Data excerpts

++++++++++

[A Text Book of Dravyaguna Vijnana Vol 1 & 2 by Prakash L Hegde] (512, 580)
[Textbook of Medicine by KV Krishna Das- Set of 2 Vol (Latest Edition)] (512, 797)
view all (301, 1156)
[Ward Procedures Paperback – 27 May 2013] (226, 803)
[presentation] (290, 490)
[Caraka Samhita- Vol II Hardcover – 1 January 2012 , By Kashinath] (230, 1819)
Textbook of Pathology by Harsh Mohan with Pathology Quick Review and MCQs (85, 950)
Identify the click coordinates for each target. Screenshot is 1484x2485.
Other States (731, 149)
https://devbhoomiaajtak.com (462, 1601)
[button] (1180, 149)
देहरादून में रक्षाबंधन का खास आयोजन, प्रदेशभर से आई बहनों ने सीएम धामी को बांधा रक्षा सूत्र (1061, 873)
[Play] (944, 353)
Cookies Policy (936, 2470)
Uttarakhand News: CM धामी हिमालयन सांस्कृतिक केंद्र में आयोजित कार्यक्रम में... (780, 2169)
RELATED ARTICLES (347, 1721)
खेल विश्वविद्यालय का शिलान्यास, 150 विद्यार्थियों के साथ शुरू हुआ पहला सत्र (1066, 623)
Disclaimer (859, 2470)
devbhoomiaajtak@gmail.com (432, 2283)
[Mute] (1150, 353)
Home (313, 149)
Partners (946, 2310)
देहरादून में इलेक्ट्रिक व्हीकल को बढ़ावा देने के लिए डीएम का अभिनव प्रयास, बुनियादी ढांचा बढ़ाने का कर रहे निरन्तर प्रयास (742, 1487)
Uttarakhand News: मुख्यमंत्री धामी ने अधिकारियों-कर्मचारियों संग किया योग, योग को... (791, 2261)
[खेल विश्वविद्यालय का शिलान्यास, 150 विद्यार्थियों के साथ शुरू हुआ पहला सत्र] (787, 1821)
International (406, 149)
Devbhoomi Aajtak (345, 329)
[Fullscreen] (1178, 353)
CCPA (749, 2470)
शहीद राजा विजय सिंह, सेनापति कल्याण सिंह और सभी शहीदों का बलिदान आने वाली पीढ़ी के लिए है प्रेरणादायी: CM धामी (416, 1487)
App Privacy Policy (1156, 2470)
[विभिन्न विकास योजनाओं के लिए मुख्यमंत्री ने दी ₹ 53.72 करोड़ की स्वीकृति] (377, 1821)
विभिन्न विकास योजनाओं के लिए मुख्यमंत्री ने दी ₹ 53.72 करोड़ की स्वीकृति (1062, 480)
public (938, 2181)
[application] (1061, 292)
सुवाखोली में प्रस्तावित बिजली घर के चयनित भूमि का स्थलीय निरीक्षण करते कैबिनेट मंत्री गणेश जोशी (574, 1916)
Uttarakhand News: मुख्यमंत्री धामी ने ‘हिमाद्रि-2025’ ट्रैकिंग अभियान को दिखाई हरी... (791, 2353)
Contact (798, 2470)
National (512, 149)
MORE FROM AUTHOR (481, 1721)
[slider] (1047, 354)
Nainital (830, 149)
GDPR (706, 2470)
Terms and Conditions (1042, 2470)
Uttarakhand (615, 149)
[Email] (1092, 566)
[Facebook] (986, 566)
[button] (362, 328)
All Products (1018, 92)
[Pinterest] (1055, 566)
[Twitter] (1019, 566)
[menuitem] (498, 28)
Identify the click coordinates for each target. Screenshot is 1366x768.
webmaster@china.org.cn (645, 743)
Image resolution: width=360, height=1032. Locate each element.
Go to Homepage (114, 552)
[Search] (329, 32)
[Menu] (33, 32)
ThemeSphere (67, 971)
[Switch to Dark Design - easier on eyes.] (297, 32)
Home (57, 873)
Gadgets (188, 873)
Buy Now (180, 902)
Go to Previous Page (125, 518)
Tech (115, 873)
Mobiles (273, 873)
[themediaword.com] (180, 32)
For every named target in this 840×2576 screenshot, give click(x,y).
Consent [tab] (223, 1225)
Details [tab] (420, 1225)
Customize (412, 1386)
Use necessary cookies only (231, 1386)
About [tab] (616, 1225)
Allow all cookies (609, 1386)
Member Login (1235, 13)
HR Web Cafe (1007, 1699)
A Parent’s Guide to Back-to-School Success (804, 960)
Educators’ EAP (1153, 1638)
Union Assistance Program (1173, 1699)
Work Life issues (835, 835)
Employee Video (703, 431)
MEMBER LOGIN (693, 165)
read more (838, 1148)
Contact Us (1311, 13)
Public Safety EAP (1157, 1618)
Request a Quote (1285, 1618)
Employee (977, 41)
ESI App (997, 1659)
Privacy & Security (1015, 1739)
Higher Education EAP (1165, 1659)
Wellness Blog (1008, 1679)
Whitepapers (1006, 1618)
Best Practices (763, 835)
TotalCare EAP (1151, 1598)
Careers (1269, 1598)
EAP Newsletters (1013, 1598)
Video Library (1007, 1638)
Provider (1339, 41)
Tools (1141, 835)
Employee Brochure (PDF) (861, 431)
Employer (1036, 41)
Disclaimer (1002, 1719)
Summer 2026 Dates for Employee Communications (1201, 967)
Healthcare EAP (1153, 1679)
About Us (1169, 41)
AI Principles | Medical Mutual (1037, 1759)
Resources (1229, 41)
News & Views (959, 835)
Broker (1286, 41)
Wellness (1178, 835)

++++++++++

Exercise prompt: Go through the records above and, whenever a line includes the word "target", copy it.

Expected output:
Identify the click coordinates for each target. Screenshot is 1484x2485.
Identify the click coordinates for each target. Screenshot is 1366x768.
For every named target in this 840×2576 screenshot, give click(x,y).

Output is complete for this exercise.